**Task objective:** The line with "The height and" through the last line of the entries: give these again exactly, and only these, without any pictures.

● ● ● ● ●

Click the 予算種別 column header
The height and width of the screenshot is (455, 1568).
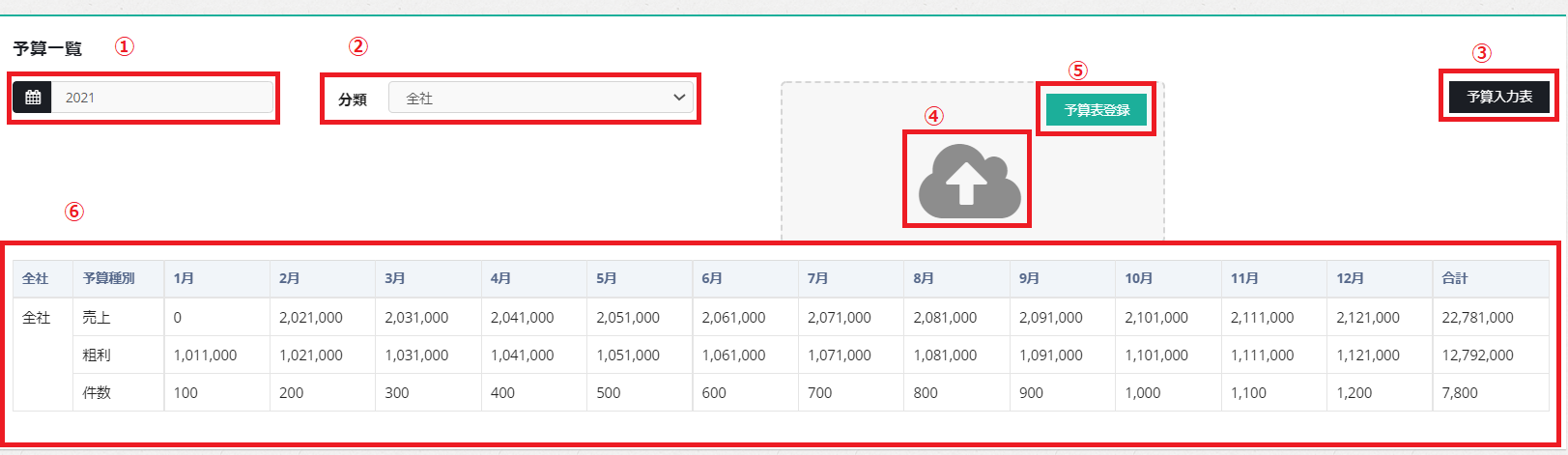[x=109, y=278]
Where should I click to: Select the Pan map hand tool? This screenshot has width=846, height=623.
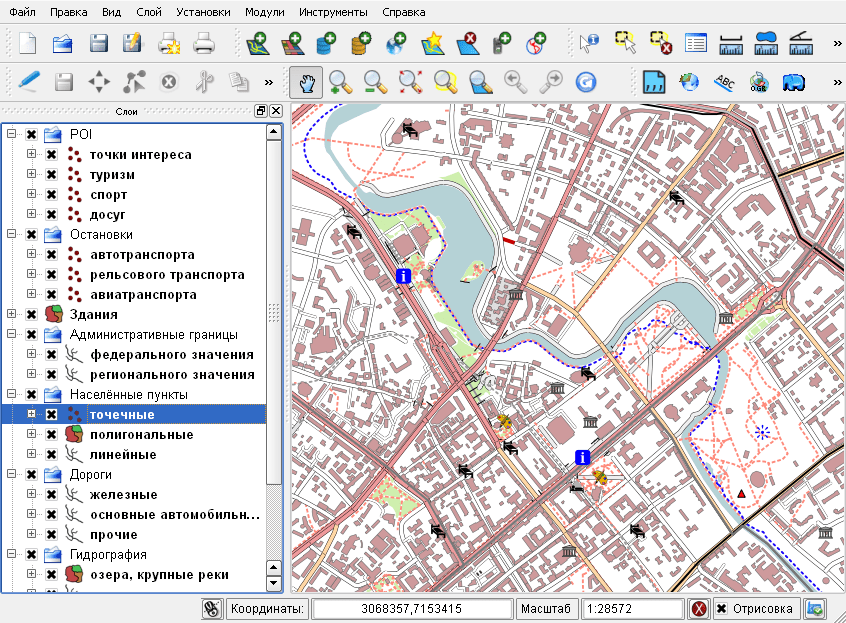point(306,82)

● ● ● ● ●

**Answer:**
The height and width of the screenshot is (455, 1568).
[x=109, y=278]
Where should I click to: Select the Pan map hand tool? This screenshot has width=846, height=623.
point(306,82)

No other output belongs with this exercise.